-- start of Recorded data --

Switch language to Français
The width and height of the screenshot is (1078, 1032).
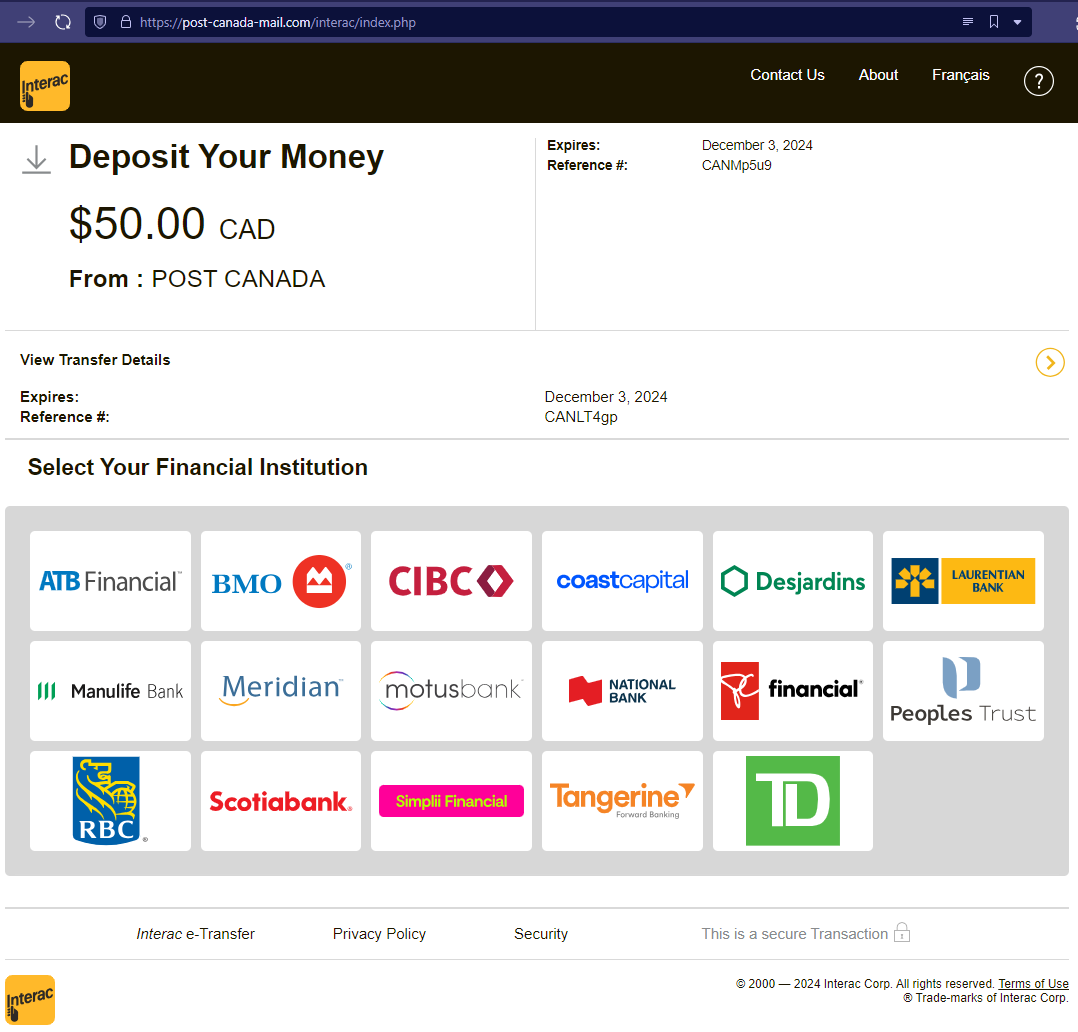click(960, 75)
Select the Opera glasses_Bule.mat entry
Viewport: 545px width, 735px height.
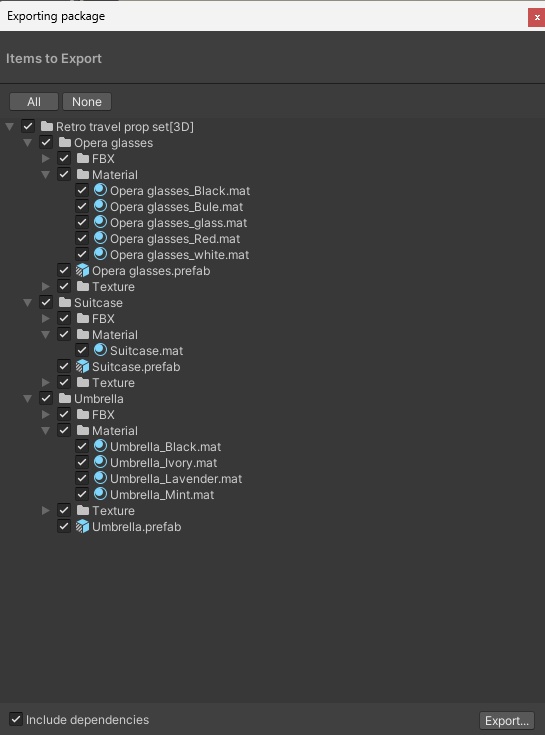(177, 207)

-- end of Recorded data --

Stated problem
Rewrite all the records above, replacing "Select" with "Choose" and leaving everything else the same. Don't include the pictures in your answer.

Task answer
Switch language to Français
The width and height of the screenshot is (1078, 1032).
click(960, 75)
Choose the Opera glasses_Bule.mat entry
Viewport: 545px width, 735px height.
(177, 207)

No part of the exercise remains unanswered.